A lengthy description of what goes into our products
At RainDance Soaps, we utilize the bounty of nature along with modern science to create our soaps and lotions. Each base recipe is carefully crafted for effectiveness and safety, and lotions / creams contain a broad spectrum non-paraben preservative for your protection.
Every ingredient is there for a reason; we don't bulk up products with unnecessary fillers or lathering agents. We never use dimethicone, phosphates, or sulfates.
Whenever possible, we get our ingredients locally. Not everything is available in Seattle - but we try to limit the shipping needs.
We use organic ingredients when feasible, re-use packing materials, recycle containers, and believe wholeheartedly in being kind to the planet. Handmade soaps are biodegradable and safe for use with septic systems as well as in the wilderness - using scatter techniques, handmade soap will not harm the environment.
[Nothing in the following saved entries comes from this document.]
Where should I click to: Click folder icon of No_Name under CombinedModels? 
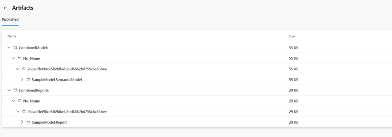20,58
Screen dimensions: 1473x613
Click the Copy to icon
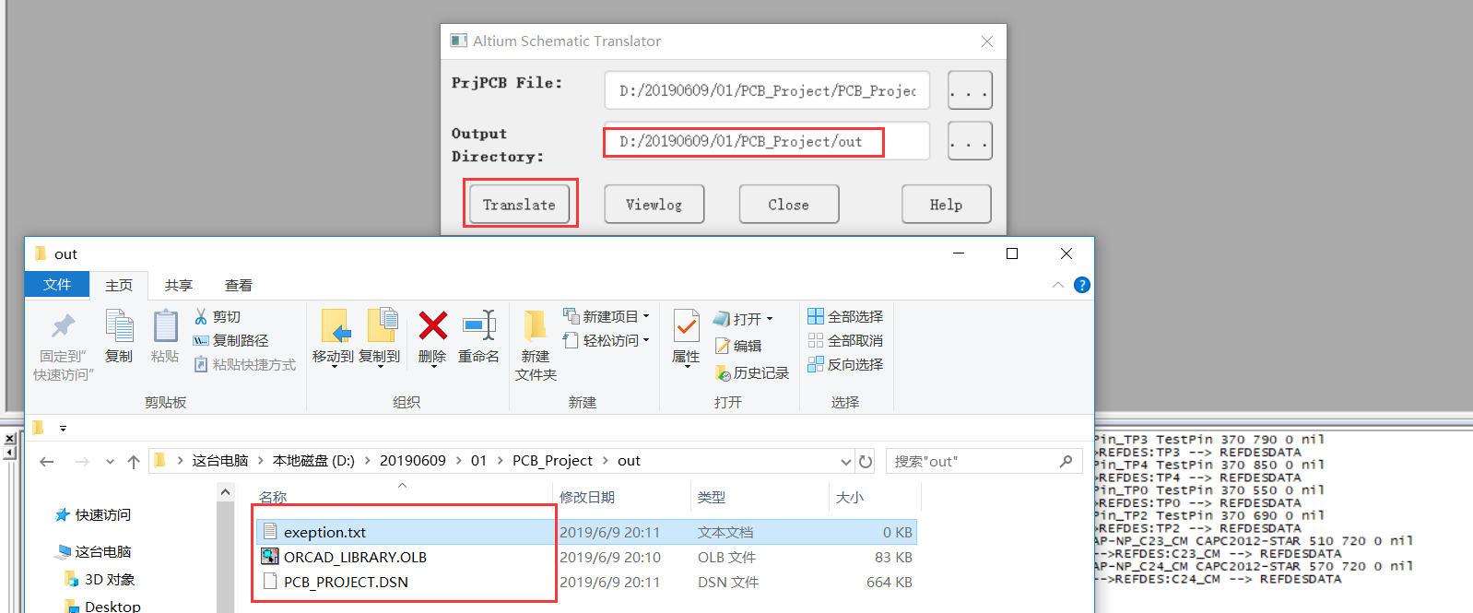[380, 326]
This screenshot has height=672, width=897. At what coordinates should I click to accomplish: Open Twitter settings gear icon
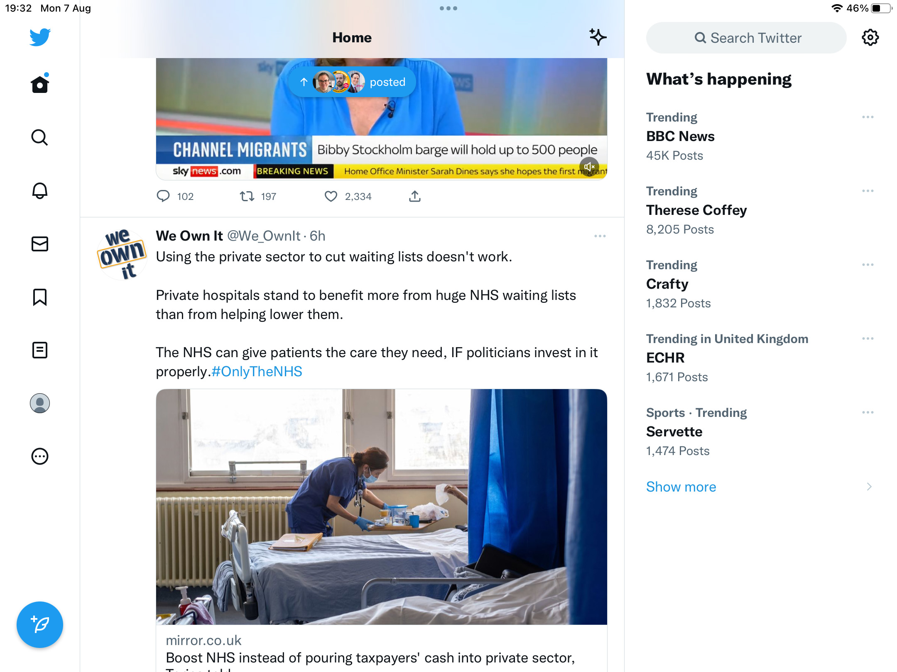click(x=870, y=38)
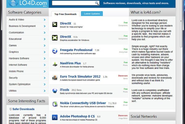The height and width of the screenshot is (124, 185).
Task: Expand the Security category arrow
Action: [x=44, y=78]
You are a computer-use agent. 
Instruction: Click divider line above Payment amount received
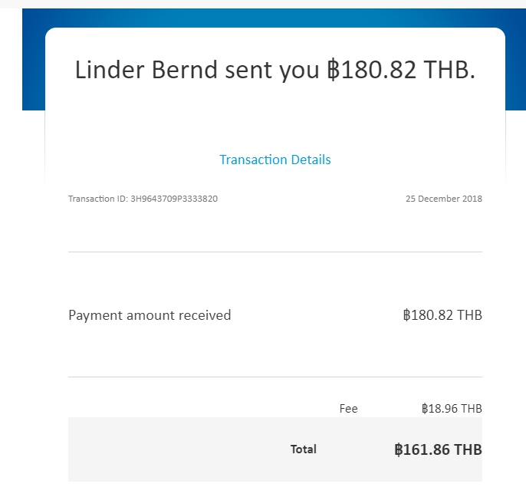click(275, 252)
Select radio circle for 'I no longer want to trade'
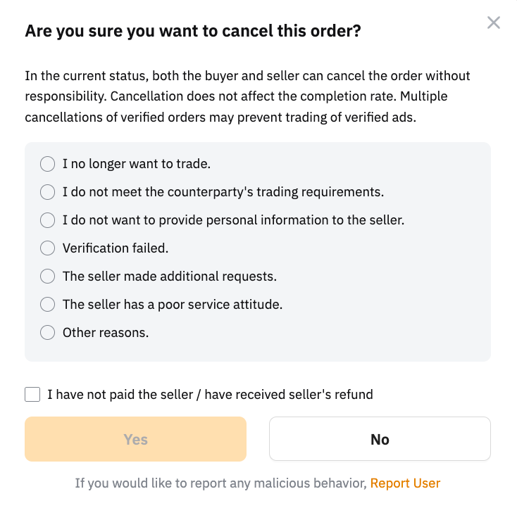 pyautogui.click(x=47, y=164)
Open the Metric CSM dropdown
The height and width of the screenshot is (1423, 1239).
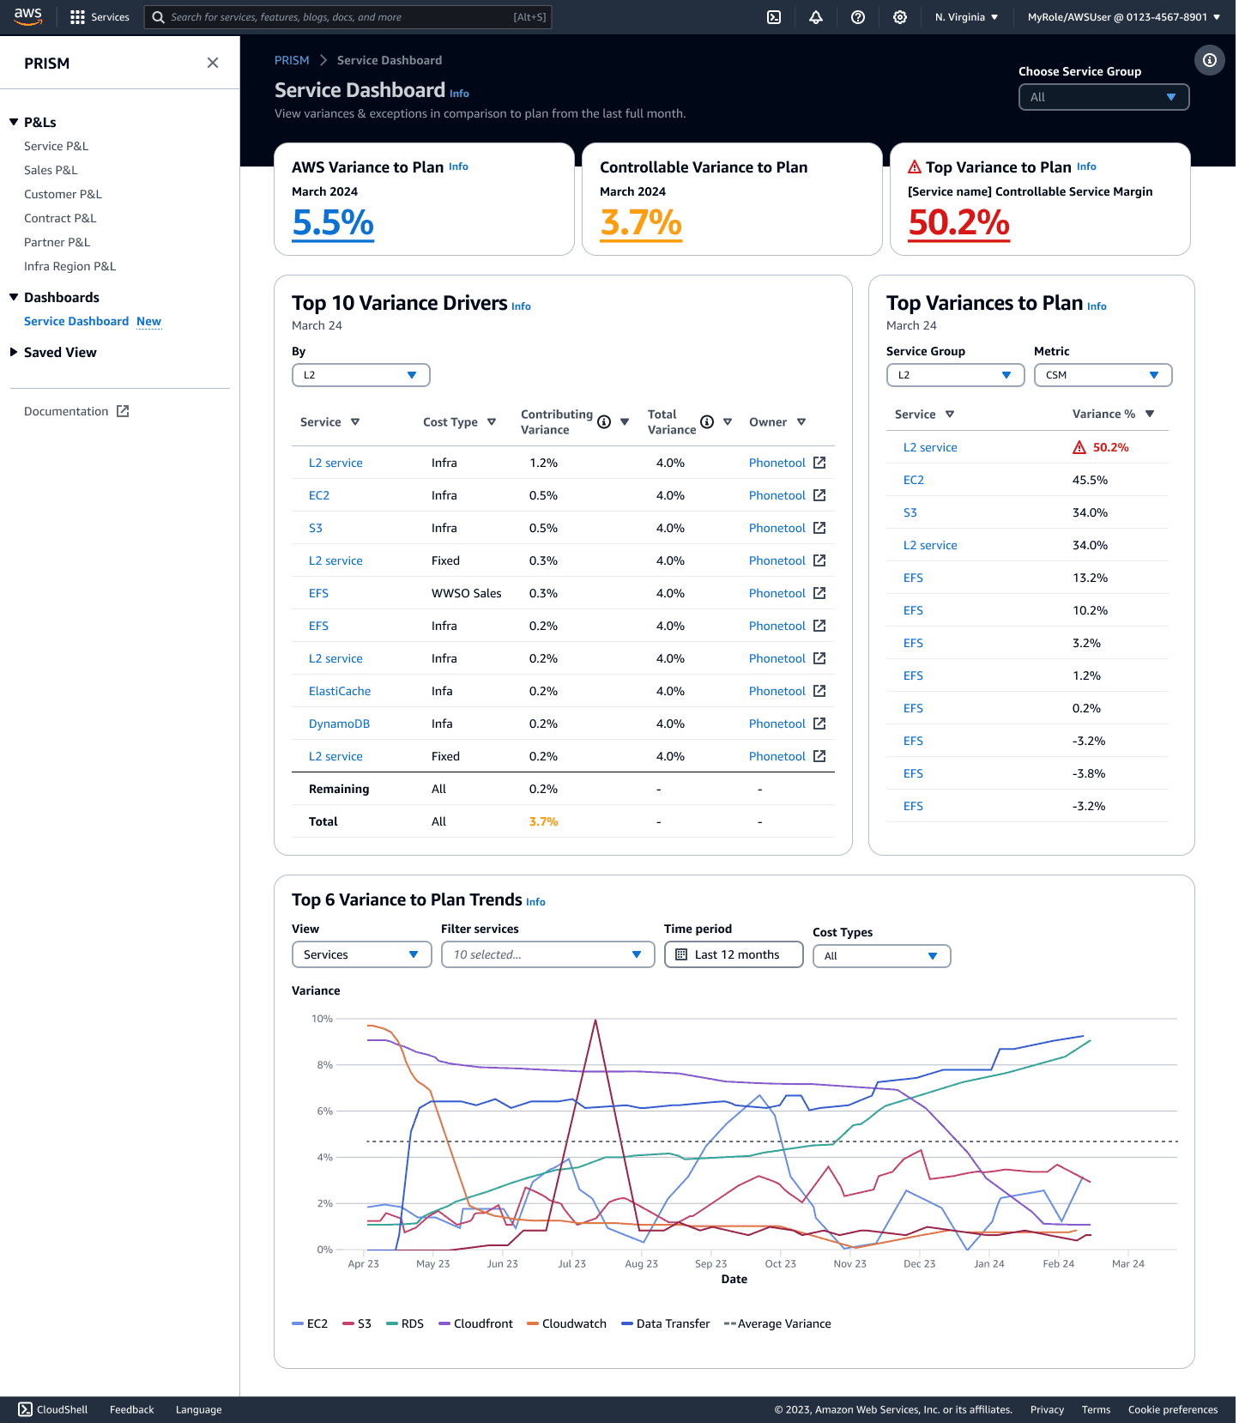coord(1103,375)
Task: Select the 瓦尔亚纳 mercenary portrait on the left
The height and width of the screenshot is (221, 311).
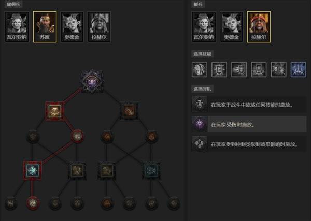Action: 17,27
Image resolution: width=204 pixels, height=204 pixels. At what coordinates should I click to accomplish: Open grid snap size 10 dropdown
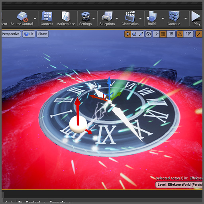171,34
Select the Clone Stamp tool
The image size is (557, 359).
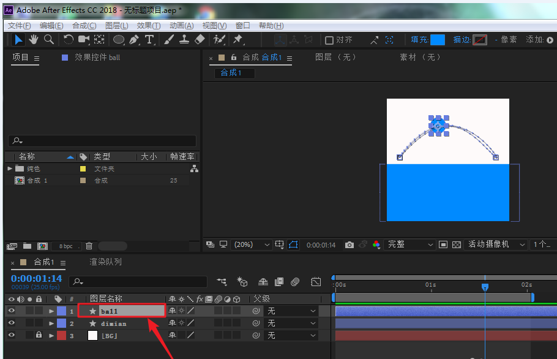184,39
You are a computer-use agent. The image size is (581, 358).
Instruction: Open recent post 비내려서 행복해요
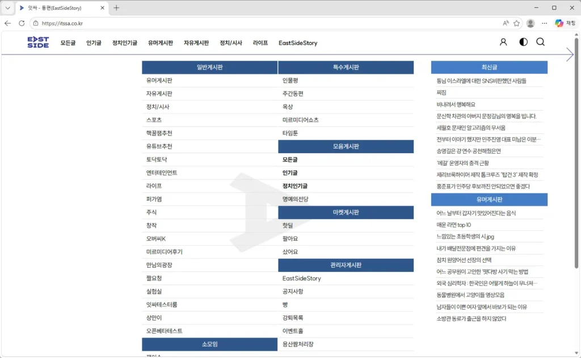click(x=456, y=104)
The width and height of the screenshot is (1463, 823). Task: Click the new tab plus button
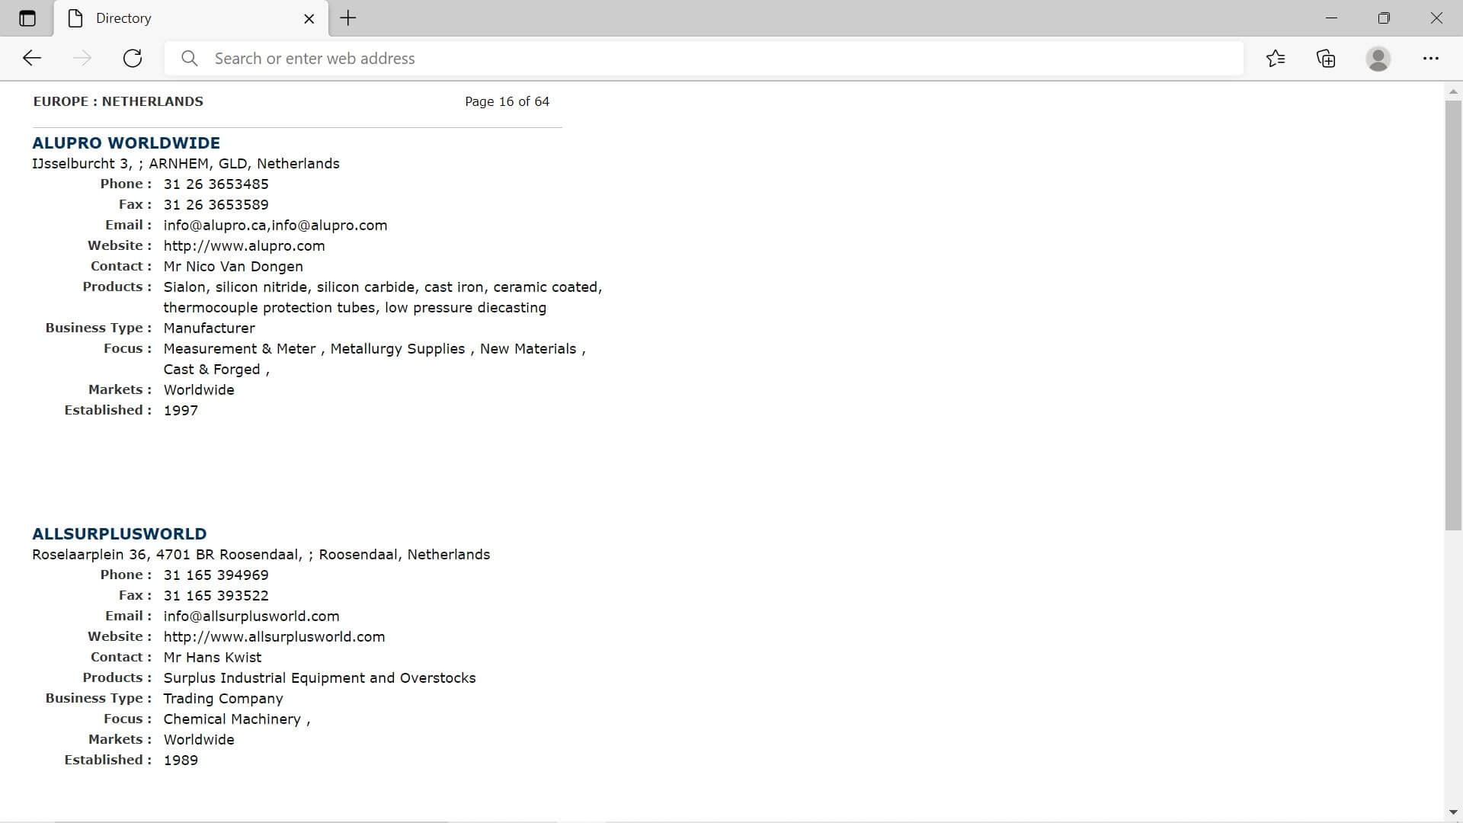point(347,18)
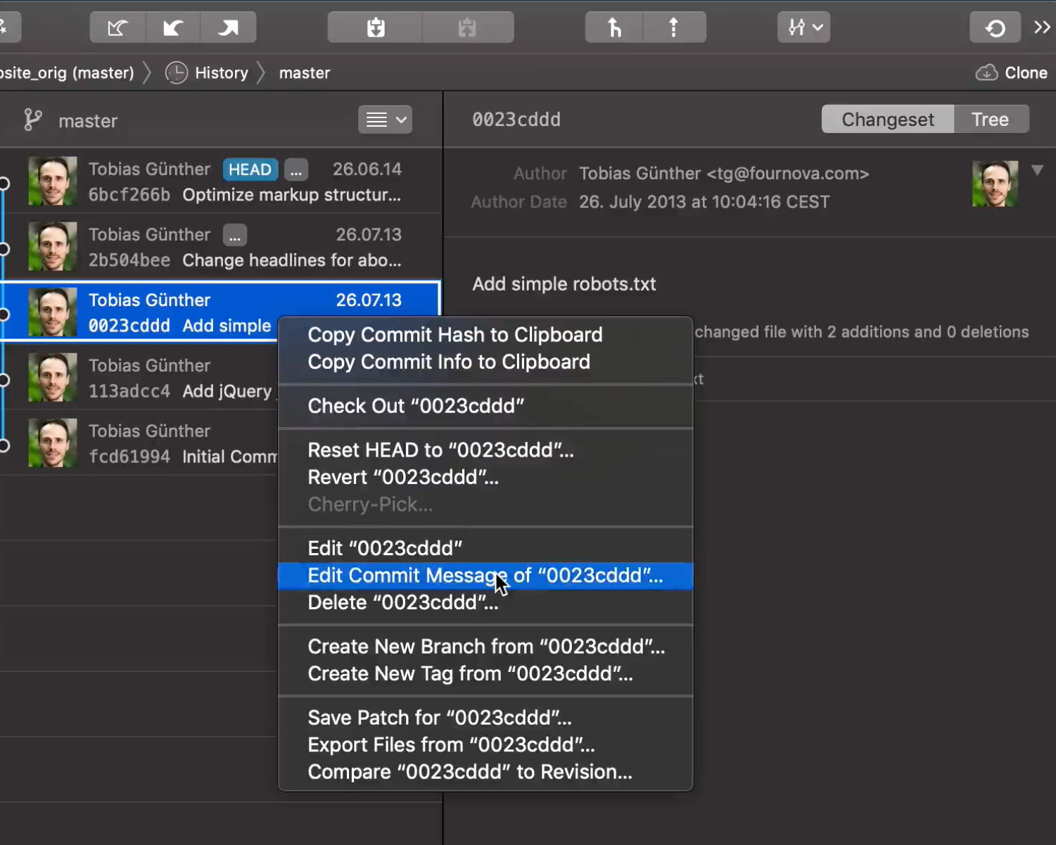Viewport: 1056px width, 845px height.
Task: Open the Git-Flow dropdown in the toolbar
Action: pos(803,27)
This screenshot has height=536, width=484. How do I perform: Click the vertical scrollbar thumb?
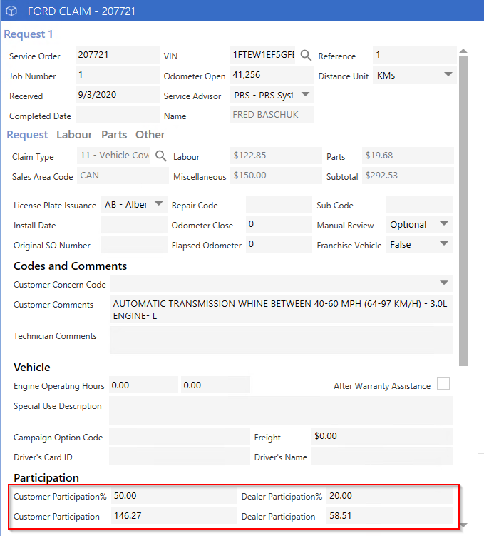pyautogui.click(x=463, y=211)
All but a few of our soaps begin with filtered rain. Not only is rain the softest water available (it contains no minerals, sediment, or additives like fluoride or chlorine), it is plentiful and infamous here in Seattle. Though our annual rainfall is not that spectacular - roughly 35 inches per year - it does rain frequently, giving us a steady supply for our soaps. We collect the rain in three 50-gallon rain barrels and filter it through cheesecloth or unbleached muslin prior to use. The soaps that are the exception to the "rain rule" are made with goat milk, a local microbrew, or fruit / vegetable juice.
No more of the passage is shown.